Tuesday, April 27, 2010

homeless man left for dead

This is off the subject of this blog and what I try to focus on, I'm hesitant to even write this, but I feel like I need to comment on the recent story about the homeless man who was left for dead on the sidewalks of NYC after trying to help someone. I hate to say this, but I'm not surprised that no one stopped to help the man, Mr. Hugo Alfredo Tale-Yax. It's sad that this is forever how his name will be remembered. My heart goes out to his family and friends.

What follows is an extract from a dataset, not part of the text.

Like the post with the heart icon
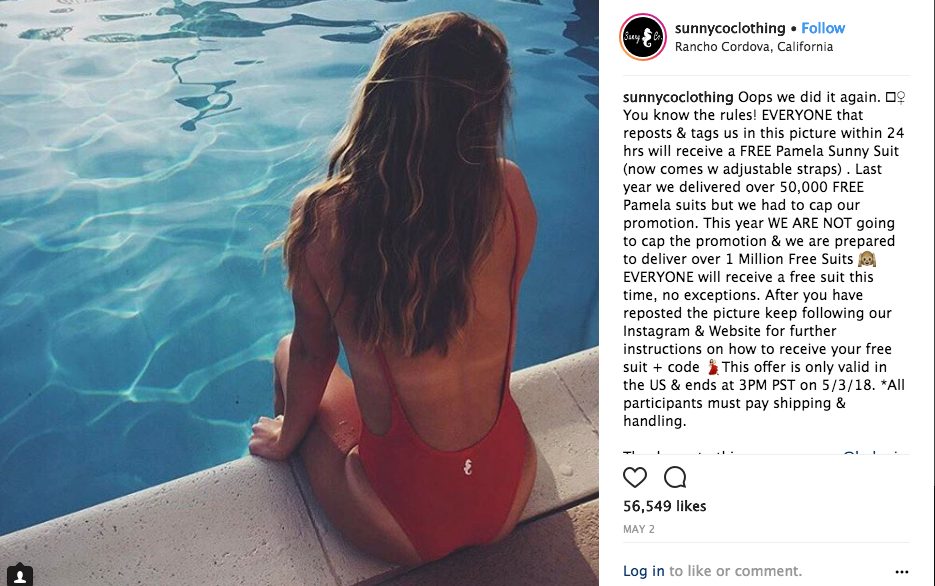Image resolution: width=935 pixels, height=586 pixels. click(634, 478)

I say that I am not surprised, because I was once hit by an SUV when I was living in New York City, and numerous people walked right on by me before one person (reluctantly) stopped to see if I was okay. I was waiting in a crosswalk on the Upper East Side, directly across from the 77th street subway station (and a hospital) when I heard a woman scream. Traffic was going south so I was looking right, and when I looked to my left where the woman was pointing, all I saw was a big bumper and then wham. I was standing just at the edge of the curb and was knocked a few feet out into the cross street. My purse and my umbrella went flying from my hands. I thought that both of my arms were broken. I was completely in shock and couldn't move. The owner of the SUV, who was illegally parked and had backed up into a pedestrian crosswalk, stopped for a split second, didn't get out, then just drove away. The light turned green and people started crossing the street. One group of 20-somethings passed me laughing and a girl pointed behind her saying "There's a hospital right there." Several other people walked by and all of them just stared. No one stopped the SUV from driving away. I was still sprawled out in the street and couldn't move. I tried to get up but my arms were useless. One young man asked if I was okay. When I didn't reply because I was still in shock, he began to walk away (I guess he thought I was being rude for not answering quickly). When I realized that I could be lying there for who knows how long because I couldn't push up off my arms to stand, I yelled out after him and asked him if he could help me to my feet. He picked me up under my arms, then quickly walked off.

I did go to the hospital after that. Amazingly, I didn't break anything but I had to wear a sling on my right arm for a couple of days. The x-ray technician at the hospital was disgusted when I told him my story, and amazed that I hadn't broken any bones. I was told later, when I tried to report the hit-and-run to the local precinct, that I should have called an ambulance even though I was just feet from an emergency room. They couldn't make a report because I hadn't called 911.

So reading this article about Mr. Tale-Yax brings back fresh memories. In fact I'm shaking as I write this I'm still so angry about what happened to me. It's a reminder, a terrible one, that we should all be paying better attention to our fellow human-beings. I'm trying not to judge the people who walked past Mr. Tale-Yax without intervening. I know there is a fear for some in getting involved. But are we so jaded and busy that if a person is bleeding to death, or gets hit by a car, we can't stop to see if they are okay? If this had happened anywhere else, in a suburb or smaller city, do you think Mr. Tale-Yax might still be alive?